No. 4, an uphill 480-yard par 5, might be one of the most beautiful and treacherous holes you'll ever play. An expansive valley of barren wasteland sits to the right. A finger-like projection from the valley runs near the landing area off the tee. A 200-yard shot to the left of it puts you safely on the fairway, although it takes you farther away from the hole, but a 230-yard shot will carry it. Play this one smart and you'll escape with par.
The fun continues over the next couple holes, but it really picks up on No. 12, the course's No. 1 handicap and the start of a stretch of three of the course's longest holes. This 457-yard par 4 has two greens -- one that's easy to reach on the left and an incredibly tough one to the right up a steep hill over another wasteland. The two play off the same fairway with yardage markers to both along the way.
After another 421-yard par 4, comes the tightest and longest hole, a 527-yard par-5. Stay right to avoid a sandy confrontation. No. 15, a short 313-yard par 4, has another testy gimmick -- two fairways. The one to the left is wide open, but the one to the right challenges a golfer's ego with a 220-yard carry. Either way could bring birdie.
Although not an easy course by any stretch of the imagination, Rolling Oaks is gentler on the ego than Pine Barrens. This par-72 plays 6,985 yards with a rating of 73.5 and a slope of 136 from the tips, and 6,520 yards with a slope of 131 from the back tees.
Its flowing fairways are devoid of carries and their aesthetic beauty enhances the experience. Rolling Oaks' scoring traps are more conventional -- cavernous fairway and green-side bunkers and large greens with multiple tiers.
The third hole, a 519-yard par 5, is a striking image with eight bunkers along the right side of the fairway and two to the left. The next three holes all require blind drives to exact locations for a shot to get on the green in regulation.
No. 8, a downhill, 148-yard par 3, is easily the prettiest hole on this course. A flowing stream to the left connects with a pond below the hole. If you miss, hit it long. Stay right to avoid the pond on No. 9, the course's longest par 4 at 437 yards.
Three of the finishing holes (No. 14, 15 and 17) dogleg to the left and the 18th, an uphill, 490-yard par 5, turns right.
World Woods Golf Club's practice facility
Beside the wonderful golf courses, World Woods boasts the nation's No. 1 ranked practice facility, according to Peterson's Golfing Report. Fazio created a 22-acre circular driving range home to eight separate teeing areas, target greens, bunkers and trees, as well as practice bunkers and chipping greens. The circle was created for the serious golfer who wants to test various wind and sun conditions.

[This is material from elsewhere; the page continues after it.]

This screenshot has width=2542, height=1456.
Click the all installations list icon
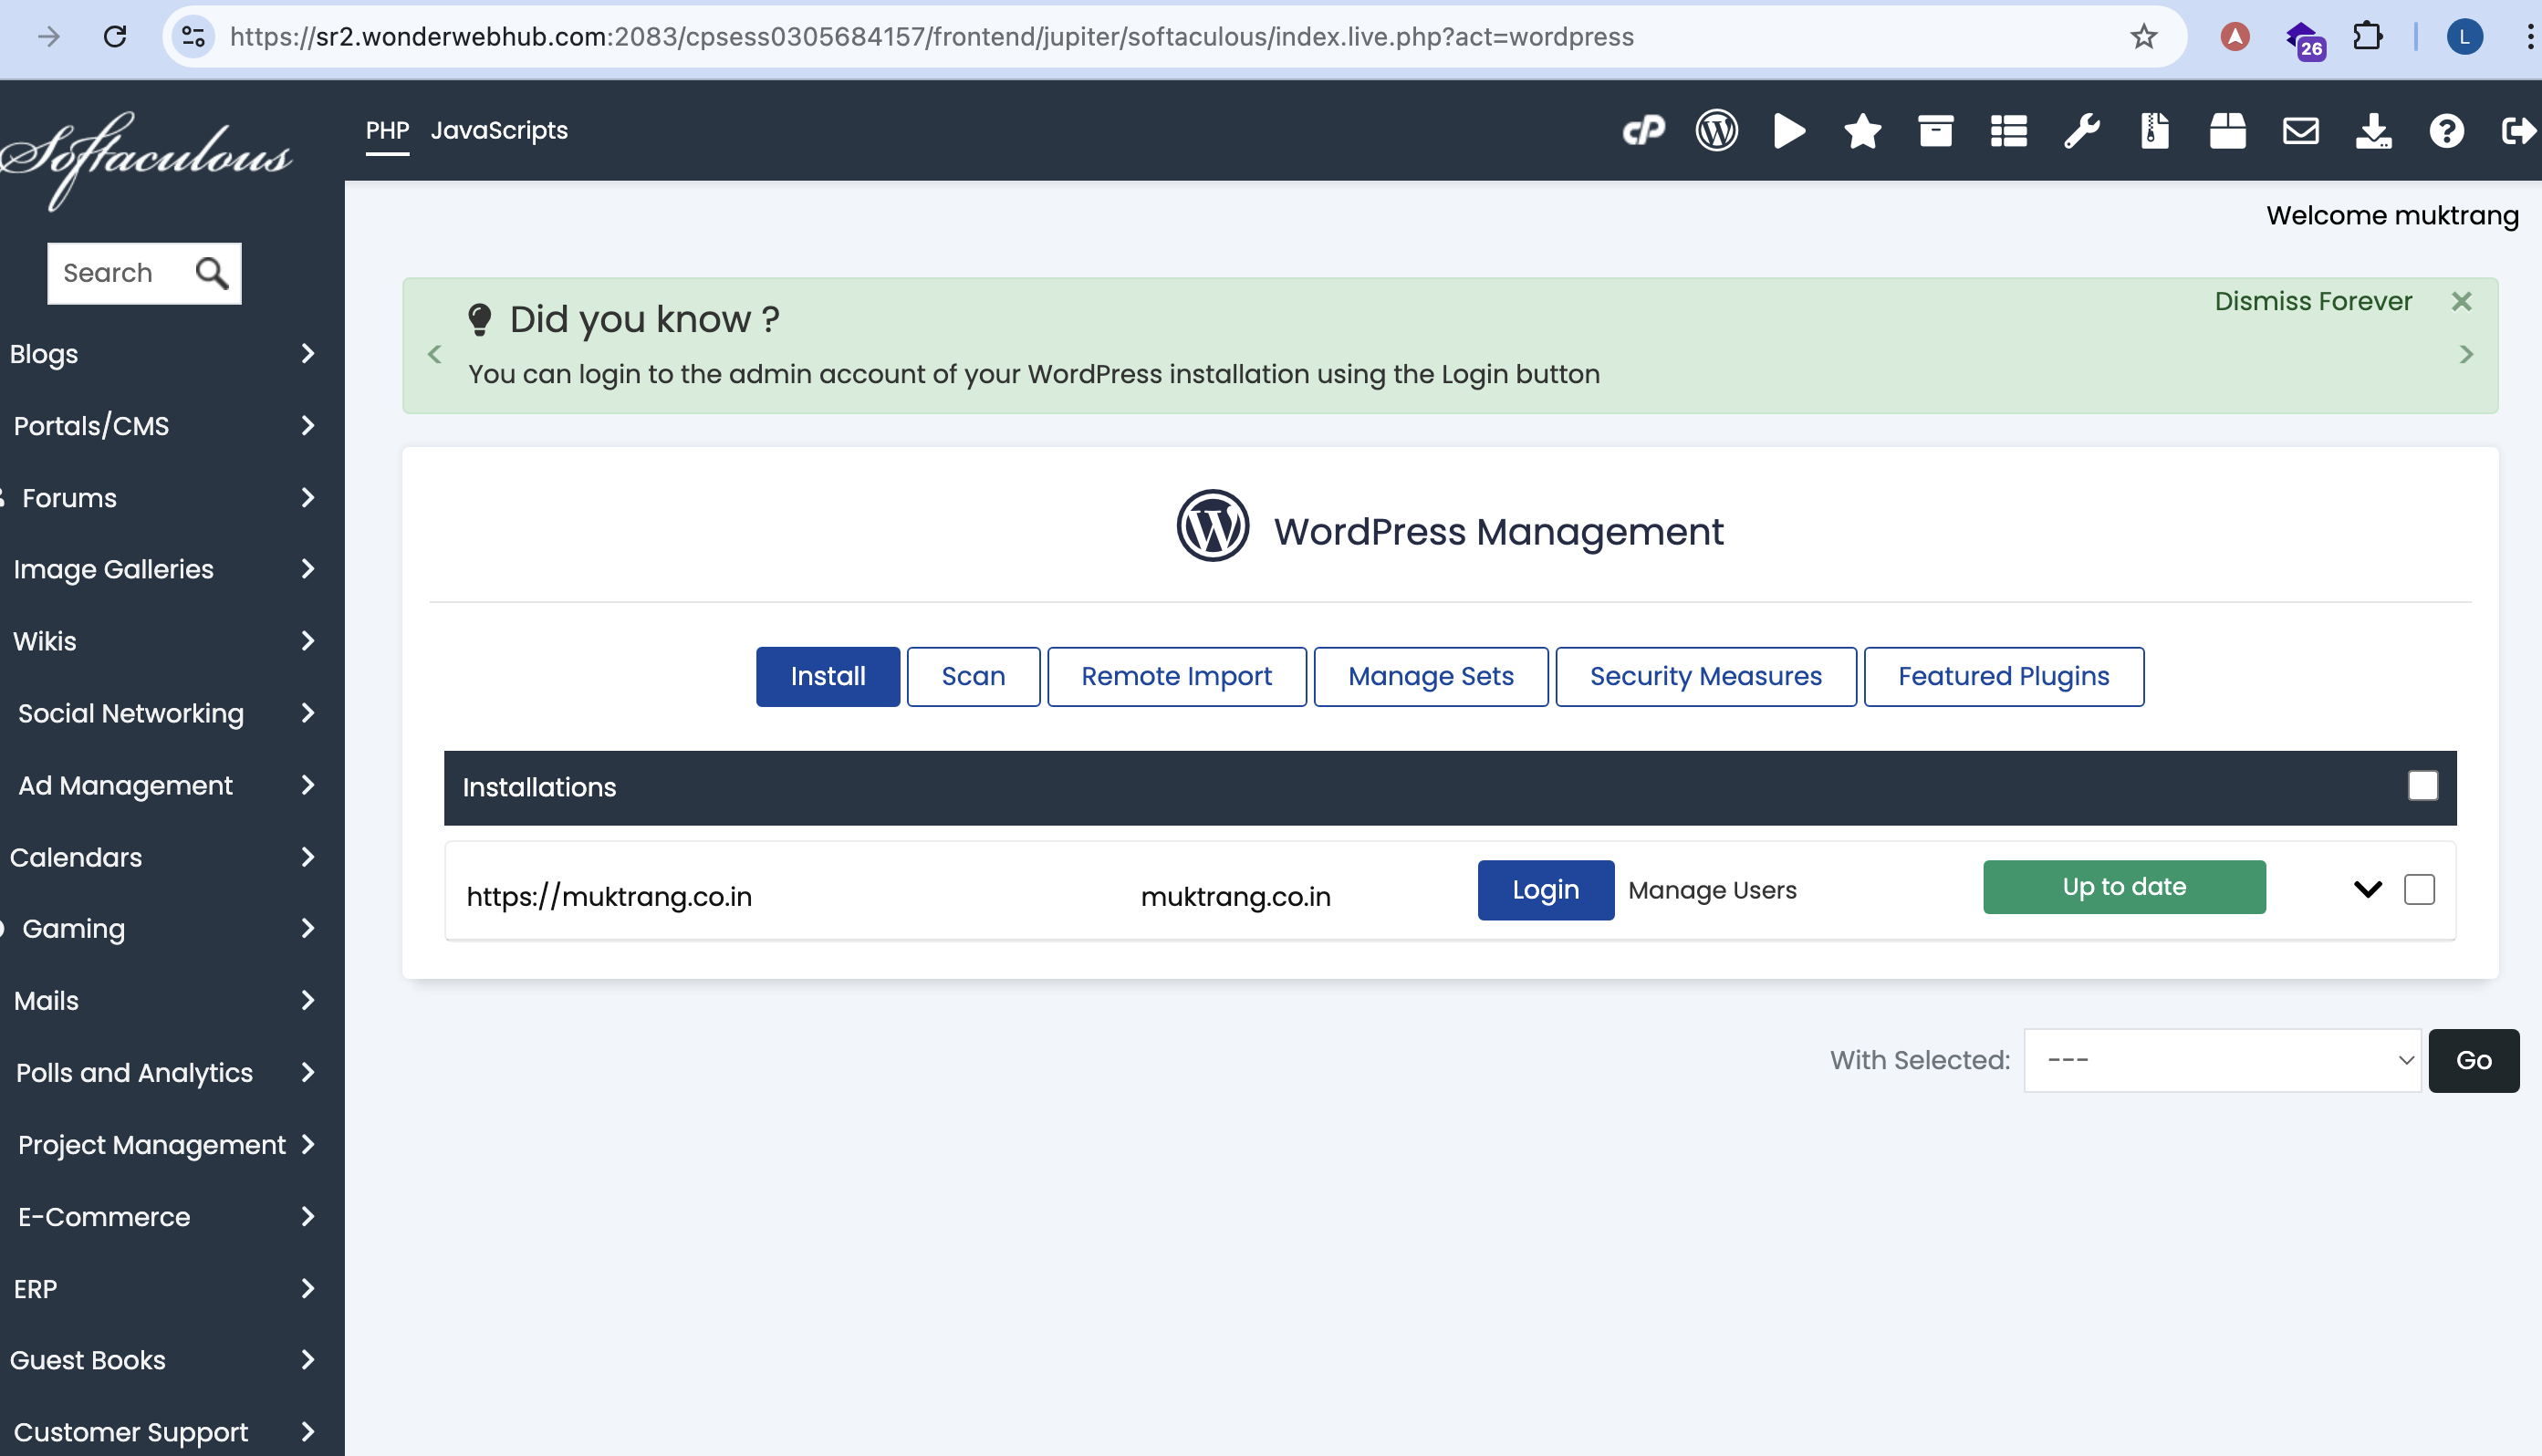[x=2008, y=131]
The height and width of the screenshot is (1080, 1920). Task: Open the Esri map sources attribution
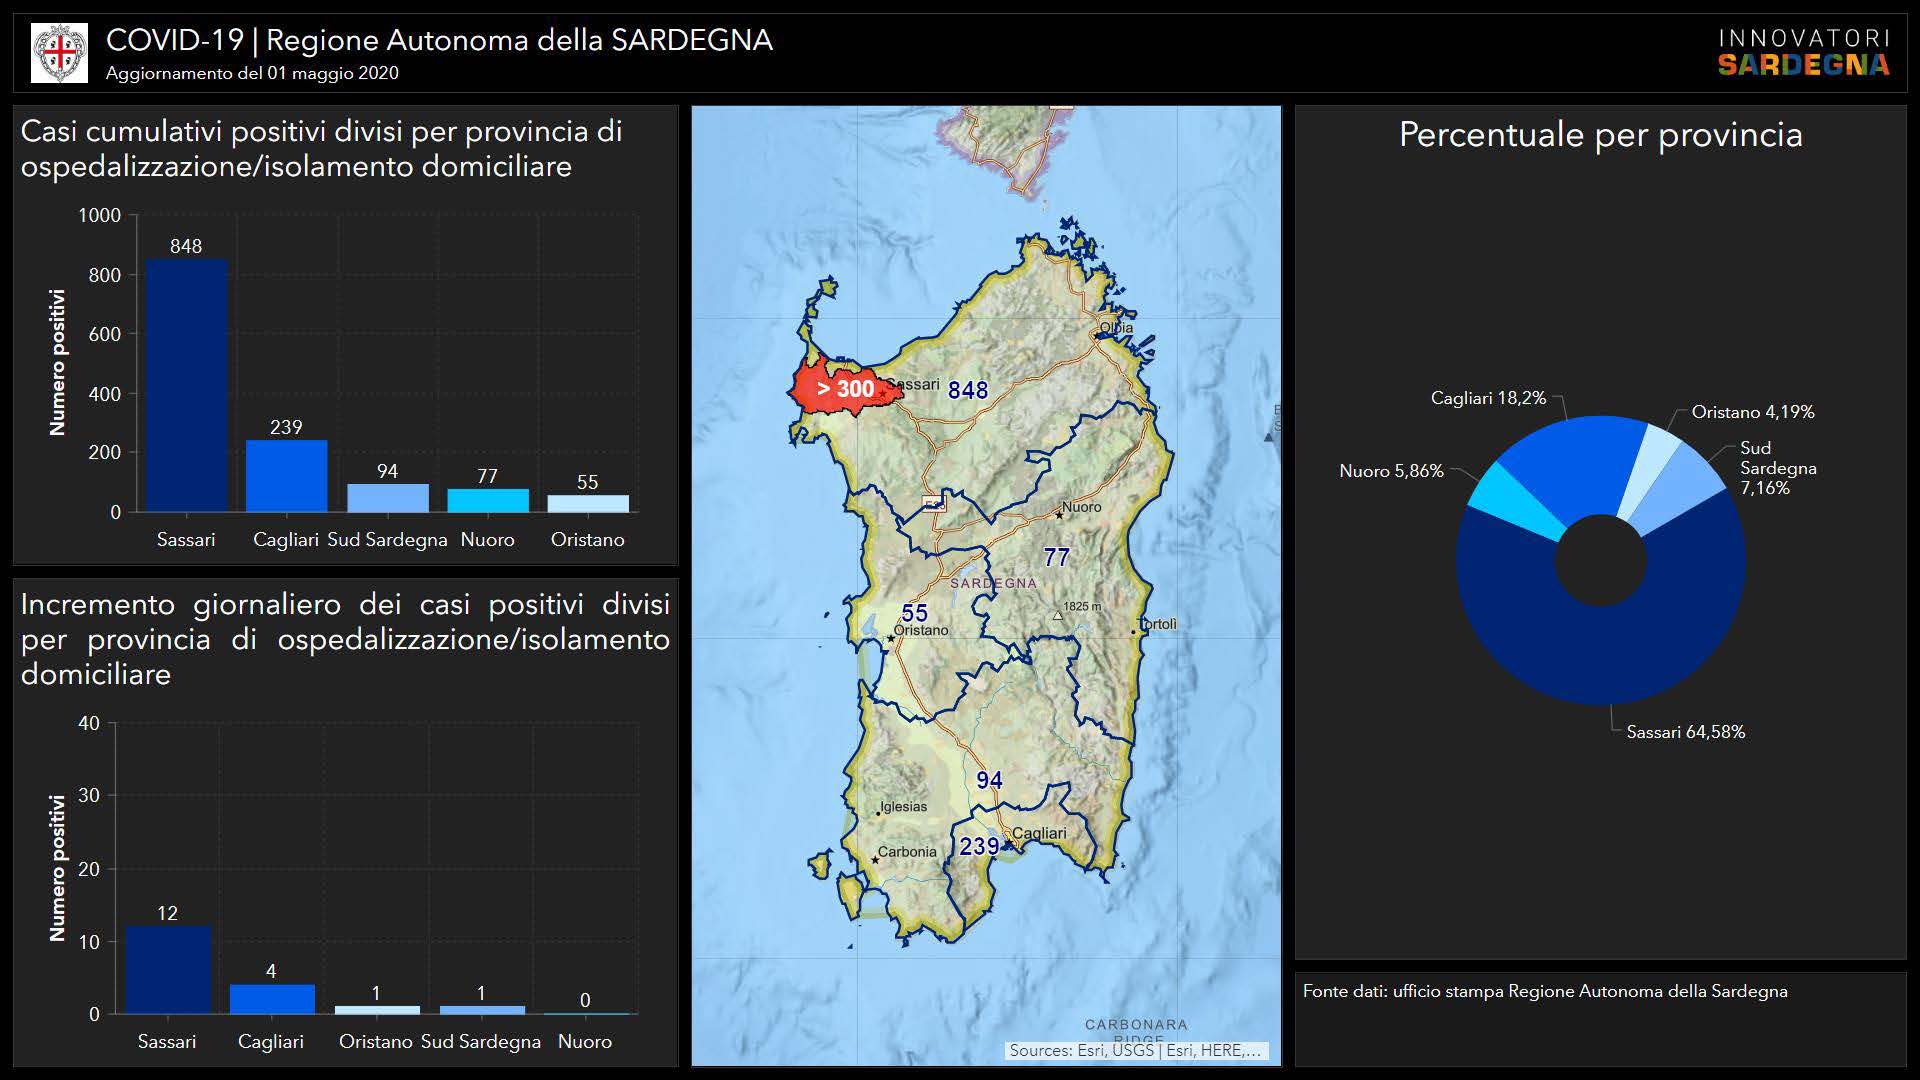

Golfers can also tee it up at three practice holes -- a par 3, 4 and 5 to get them physically and mentally ready for the tough challenges that lie ahead. Fazio didn't stop there, either. A 9-hole short course, with seven par 3s and two par 4s (it plays 1,842 yards), will test a player's iron game, and a two-acre putting green, with some nasty undulations, can rattle even the most seasoned putter.